Surviving coronavirus wasn’t an issue we were concerned about several weeks ago. But here we are, in a world of uncertainty, not knowing what tomorrow might bring. Life as we know it has changed.

Unless you’re living under a rock, coronavirus has been the focus of the world.

Thousands of people have died, with many more thousands of deaths expected. Millions will feel the effects of unemployment or financial hardships. We are fighting an enemy that can’t be seen and we know very little about. In reality, no one is safe from the effects of this contagious disease.

We are confronting economic disasters and large scale deaths our world hasn’t seen in a hundred years. It’s overwhelming and scary to think about all the challenges in front of us.

Can we survive the coronavirus pandemic?

Surviving coronavirus is quite a complicated discussion and I certainly can’t approach this from a professional or medical perspective. There are plenty of resources to help with this (see below). However, I can provide my personal thoughts on this deadly pandemic.

I believe we can and will overcome this, but we also have to accept the gravity of the situation; many people will lose their lives or their livelihood.

Most of us will survive this pandemic, but there will likely be people we love who don’t make it. Many more people we care about will experience financial disaster or be affected in some way. It’s during this time we truly need to support each other. It’s time for every good man and woman to come to the aid of their country!

Helping others in the world

Ways we can help others.

Respect the guidelines.

It should go without saying … please follow the CDC guidelines for trying to contain this virus.

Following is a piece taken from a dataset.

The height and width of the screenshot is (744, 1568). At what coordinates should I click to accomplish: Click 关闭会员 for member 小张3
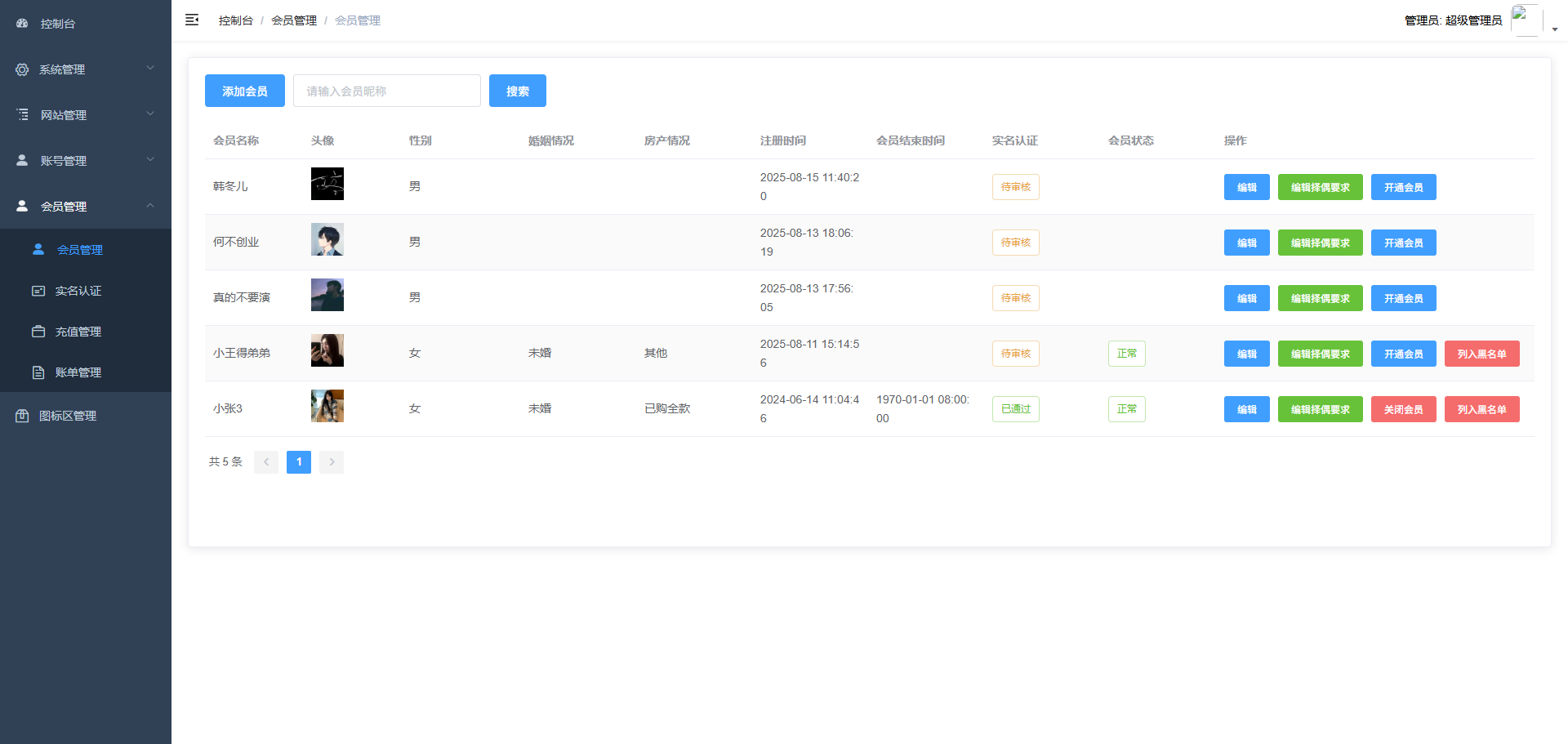click(1403, 409)
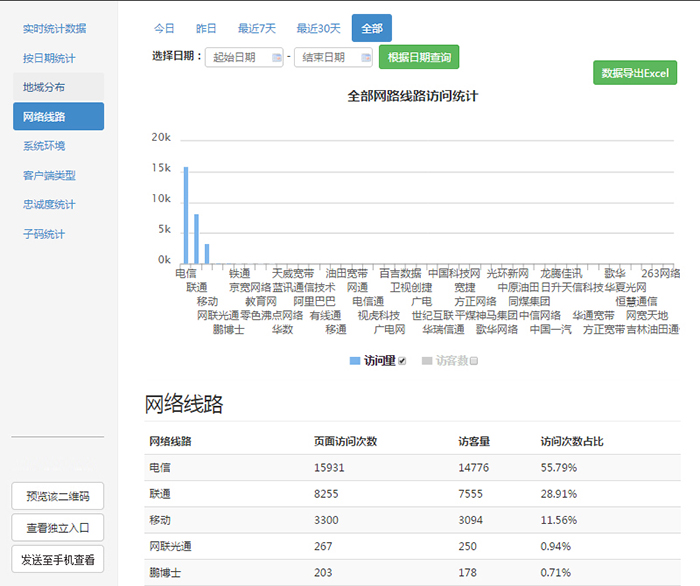Open the start date calendar icon
The width and height of the screenshot is (700, 586).
tap(276, 58)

We can debate all the theories and opinions, but at the end of the day, basic common sense is critical. Wash your hands, keep your distance from others, stay inside as much as possible, and don’t go to work if you feel sick.

Don’t be selfish during this pandemic and remember everything we do can have consequences for those in our community. While Covid-19 might not cause YOU problems, it could be deadly for someone else.

Stop hoarding supplies.

As a military veteran and recovering prepper, it’s completely understandable to want to stock up on everything. However, there is no real shortage of the basic supplies we need to survive. Most of us will not starve to death and we’re not going to shit more because of the virus. We have MORE than enough, unlike generations who lived during World War II.

We don’t need to hoard three months of supplies when others are starving. There are people without who don’t need to be. Think about how it would feel if you didn’t have enough to take care of your family. Be generous.

Spread optimism.

It’s easy to get caught up in all the negativity and fear right now, especially with all the news media reports. It’s important to know what’s going on in the world and to be concerned. Yet we also need to be hopeful , remain positive, and have faith we will be alright.

Being optimistic and having a future to look forward to can save lives. Prisoners of war and holocaust survivors have often said a positive mindset is what helped them survive horrific conditions. Encouraging others and sharing good news makes a huge difference in our psyche and will to survive.

Give generously.

Generosity shouldn’t end just because life has gotten tough for us. The needs will grow and we will have an opportunity to make a huge difference in meaningful ways. Giving is also good for our soul and makes us happy, a benefit for our overall health!

Donate your time. money, or talents to those who need it. You could start a Facebook group to trade supplies to delivering groceries to the elderly to giving money to people who lost work. You can sing to people online or send handwritten cards to those in quarantine. The idea to give something good back into the world.

Surviving Coronavirus is possible and it will bring valuable lessons.

There will be difficult lessons learned in this entire experience. Whether it’s about preparedness or logistics or complacency, our eyes will have been opened in various ways. Some of these lessons will be painful reminders of how things could have been better. Yet we won’t be able to do anything about the past. That’s already over.

What we face is more than a contagious virus; we face the reality we won’t be here forever. We can do what we can to survive, but there’s no guarantee beyond today regardless of this pandemic. Death or disaster can befall us at any given time for a variety of reasons.

Make the most with every opportunity you have now!

If you knew today was your last, would you really care about that extra roll of toilet paper? Would you worry about a better internet connection? Would you be “put out” spending time with your loved ones? Put life in perspective because life is short.

Perhaps surviving coronavirus will teach us more than statistics or preventative measures. Maybe we’ll fully begin to understand what really matters in the grand scheme of things. Possibly we’ll care more about family and friends or doing more to make the world a better place. This is a good thing that can come from bad.

I pray you remain healthy and safe. I hope you act in love and compassion. I know we will make it through this.